Directions.
Your answer should be an exact copy of the lines from the start of the entries to the line containing "Task: Expand the Regular font style dropdown", both included.

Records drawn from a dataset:
★ ★ ★ ★

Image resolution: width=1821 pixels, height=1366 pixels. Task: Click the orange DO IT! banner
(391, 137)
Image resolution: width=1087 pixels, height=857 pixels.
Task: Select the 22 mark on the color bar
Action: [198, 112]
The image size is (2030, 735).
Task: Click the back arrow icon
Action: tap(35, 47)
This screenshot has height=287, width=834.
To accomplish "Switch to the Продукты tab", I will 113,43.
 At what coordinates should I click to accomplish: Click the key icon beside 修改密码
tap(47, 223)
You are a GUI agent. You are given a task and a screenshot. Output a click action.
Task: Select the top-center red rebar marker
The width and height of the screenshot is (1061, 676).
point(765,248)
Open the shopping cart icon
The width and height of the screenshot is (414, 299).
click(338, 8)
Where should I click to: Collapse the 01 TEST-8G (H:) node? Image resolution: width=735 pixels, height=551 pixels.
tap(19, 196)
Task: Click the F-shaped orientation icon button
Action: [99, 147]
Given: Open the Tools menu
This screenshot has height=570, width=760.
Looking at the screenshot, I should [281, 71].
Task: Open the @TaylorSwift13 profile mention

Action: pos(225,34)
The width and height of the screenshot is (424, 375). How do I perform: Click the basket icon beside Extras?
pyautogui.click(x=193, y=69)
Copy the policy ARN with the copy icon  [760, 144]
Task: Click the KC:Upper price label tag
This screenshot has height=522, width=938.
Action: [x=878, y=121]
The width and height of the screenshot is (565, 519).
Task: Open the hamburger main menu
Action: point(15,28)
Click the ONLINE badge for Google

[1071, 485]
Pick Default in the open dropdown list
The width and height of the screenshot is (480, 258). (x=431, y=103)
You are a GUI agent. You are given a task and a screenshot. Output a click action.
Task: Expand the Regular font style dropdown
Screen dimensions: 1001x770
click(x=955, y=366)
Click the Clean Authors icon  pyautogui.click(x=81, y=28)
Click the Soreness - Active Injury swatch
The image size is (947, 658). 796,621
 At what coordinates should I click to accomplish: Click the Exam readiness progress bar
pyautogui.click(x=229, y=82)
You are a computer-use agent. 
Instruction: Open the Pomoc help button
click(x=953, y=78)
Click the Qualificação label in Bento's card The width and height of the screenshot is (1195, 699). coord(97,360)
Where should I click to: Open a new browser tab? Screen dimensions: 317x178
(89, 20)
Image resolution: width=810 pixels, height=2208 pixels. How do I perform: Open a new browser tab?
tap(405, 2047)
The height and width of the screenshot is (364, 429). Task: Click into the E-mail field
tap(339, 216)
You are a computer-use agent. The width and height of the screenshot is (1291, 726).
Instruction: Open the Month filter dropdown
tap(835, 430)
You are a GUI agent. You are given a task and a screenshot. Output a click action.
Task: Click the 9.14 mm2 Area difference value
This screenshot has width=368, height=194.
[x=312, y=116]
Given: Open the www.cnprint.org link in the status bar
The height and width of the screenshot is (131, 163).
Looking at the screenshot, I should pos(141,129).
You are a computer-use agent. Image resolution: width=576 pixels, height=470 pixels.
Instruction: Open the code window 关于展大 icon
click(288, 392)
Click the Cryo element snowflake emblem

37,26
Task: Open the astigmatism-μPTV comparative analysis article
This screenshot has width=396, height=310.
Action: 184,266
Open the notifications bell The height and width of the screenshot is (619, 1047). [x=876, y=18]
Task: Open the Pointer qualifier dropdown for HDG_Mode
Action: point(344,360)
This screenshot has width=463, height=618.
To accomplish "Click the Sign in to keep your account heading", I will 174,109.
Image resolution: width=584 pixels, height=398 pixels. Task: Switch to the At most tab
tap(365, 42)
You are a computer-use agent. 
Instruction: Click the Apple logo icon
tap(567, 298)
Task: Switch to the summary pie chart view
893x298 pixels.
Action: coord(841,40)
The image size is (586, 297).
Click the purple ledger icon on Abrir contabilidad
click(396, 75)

★ ★ ★ ★

Written answer.
Image resolution: width=1821 pixels, height=1366 pixels. Task: Click the orange DO IT! banner
(391, 137)
Image resolution: width=1087 pixels, height=857 pixels.
Task: Select the 22 mark on the color bar
Action: [198, 112]
The image size is (2030, 735).
Task: Click the back arrow icon
Action: tap(35, 47)
This screenshot has height=287, width=834.
To accomplish "Switch to the Продукты tab", I will 113,43.
 At what coordinates should I click to accomplish: Click the key icon beside 修改密码
tap(47, 223)
You are a GUI agent. You are given a task and a screenshot. Output a click action.
Task: Select the top-center red rebar marker
The width and height of the screenshot is (1061, 676).
point(765,248)
Open the shopping cart icon
The width and height of the screenshot is (414, 299).
click(338, 8)
Where should I click to: Collapse the 01 TEST-8G (H:) node? Image resolution: width=735 pixels, height=551 pixels.
tap(19, 196)
Task: Click the F-shaped orientation icon button
Action: [99, 147]
Given: Open the Tools menu
This screenshot has height=570, width=760.
Looking at the screenshot, I should [281, 71].
Task: Open the @TaylorSwift13 profile mention

Action: pos(225,34)
The width and height of the screenshot is (424, 375). How do I perform: Click the basket icon beside Extras?
pyautogui.click(x=193, y=69)
Copy the policy ARN with the copy icon  [760, 144]
Task: Click the KC:Upper price label tag
This screenshot has height=522, width=938.
Action: [x=878, y=121]
The width and height of the screenshot is (565, 519).
Task: Open the hamburger main menu
Action: point(15,28)
Click the ONLINE badge for Google

[1071, 485]
Pick Default in the open dropdown list
The width and height of the screenshot is (480, 258). (x=431, y=103)
You are a GUI agent. You are given a task and a screenshot. Output a click action.
Task: Expand the Regular font style dropdown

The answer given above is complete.